It is turning out to take forever to get the trellis system in the ground. We have now completed 3 rows (60 hop plants) which is half way. We have been able to use the locust trees harvested on our property, but we are mostly out of them now...we will need to source at least 7-8 more to complete the yard. We are, however, getting pretty good and quick at putting in the trellis system. It takes me about 15 minutes to hand auger a hole and about 15-20 minutes to rig and set a pole and each time I get a little faster. Some of our poles aren't the straightest and it takes an odd skill to align a pole to take positive advantage to the twisty ones. I bought a couple of wire cams that tighten onto the cables in order to pull them tight. I have one on each end of a come-along that allows me to pull the cables really tight before I clamp them.
I can tell you that I am already looking forward to not having to build the trellis system again next year. The idea of only having to string and train the hops is appealing, though we will probably be dumb enough to expand and do the same thing over again.
We now have three rows that look good. I have installed a drip irrigation system that is making a difference. We have also mulched a couple of the rows with straw. We are holding off a bit to finish because the price of straw is really high right now, and will drop in a week or two when people start harvesting around here.
It is interesting how different some of the plants are in terms of their growth. I can't tell, though, if it is from slight differences in the soil, quicker stringing and mulching, or plant genetics. Some are really taking off and several have hit the top wire on the trellis. We decided to go with a 15' foot trellis instead of 18', based on the advice of other growers. Seems to be ok. When I am on a ladder rigging the last pole of a row I am certainly glad for being 3 feet closer to the ground.

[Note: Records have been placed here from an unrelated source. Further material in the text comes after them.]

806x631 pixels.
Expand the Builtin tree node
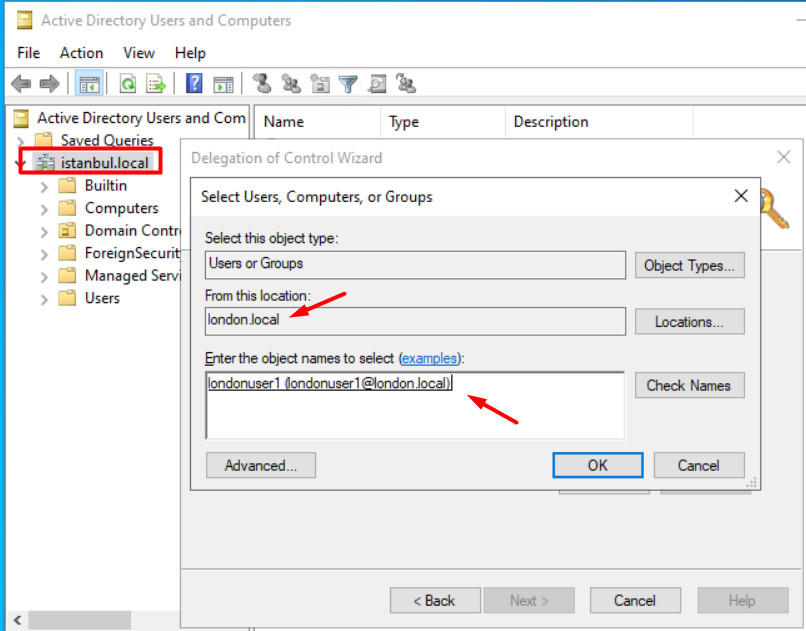click(x=44, y=186)
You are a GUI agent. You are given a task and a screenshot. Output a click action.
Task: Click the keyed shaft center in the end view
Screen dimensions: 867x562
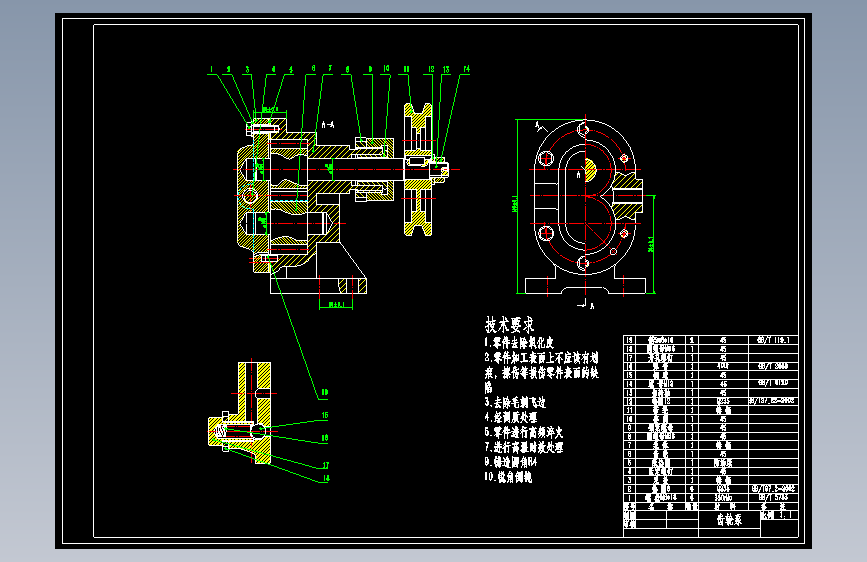[588, 169]
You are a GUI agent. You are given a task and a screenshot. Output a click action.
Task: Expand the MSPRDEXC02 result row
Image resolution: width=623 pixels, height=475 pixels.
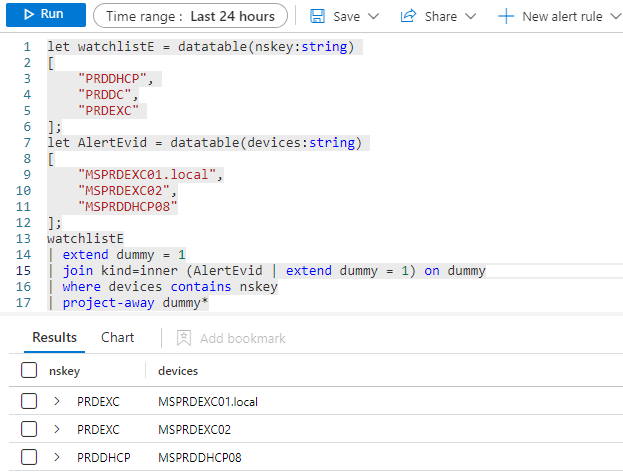click(x=57, y=429)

I actually have an idea I am going to try on the next row. When it is time to harvest we have a choice of getting the pickers close to the hops (ladders, lifts, etc) or getting the hops close to the pickers. Commercial yards do this by cutting the bines and twine along the top and they load up the full length of the bine for picking in the mechanical picker. An advantage to picking without cutting the bine at harvest time is that the plant spends more time storing energy for the next season. I have also read that you can phase your harvest to get a greater yield at prime "ripeness" because all of the cones are not at their peak at the same time. It is also possible to get a second, smaller harvest before season is gone. My idea is to attach the top cable via a pulley system that will allow me to drop the whole top cable to pick a row, then hoist it back up. The down side is that pulley that can handle the cable strength (~800 lb) are about $8 each, so it adds $24 per 100' row. I will try one and see how it does.
I have photos for another post that will come very soon, but I am off to buy more cable to rig row #4. I will give a preview of the next post by mentioning that we have discovered the pests we will face as hop growers in our region. The first invasion was in the form of japanese beetles. There really are not many options for them. There are the pheramone based traps, but a study by USDA concluded that they likely attract as many as they catch. The only real method we see as effective is developing a good population of milky spore in your soil, which kills them in the larvae stage. However, to derive benefit from it all of your neighbors must do it as well and it takes a few years to really be effective. In the mean time, we are using the pluck and dunk method. The photo above shows our current system, the four legged, 20 fingered beetle plucker. It currently cost us $0.10 per beetle to operate.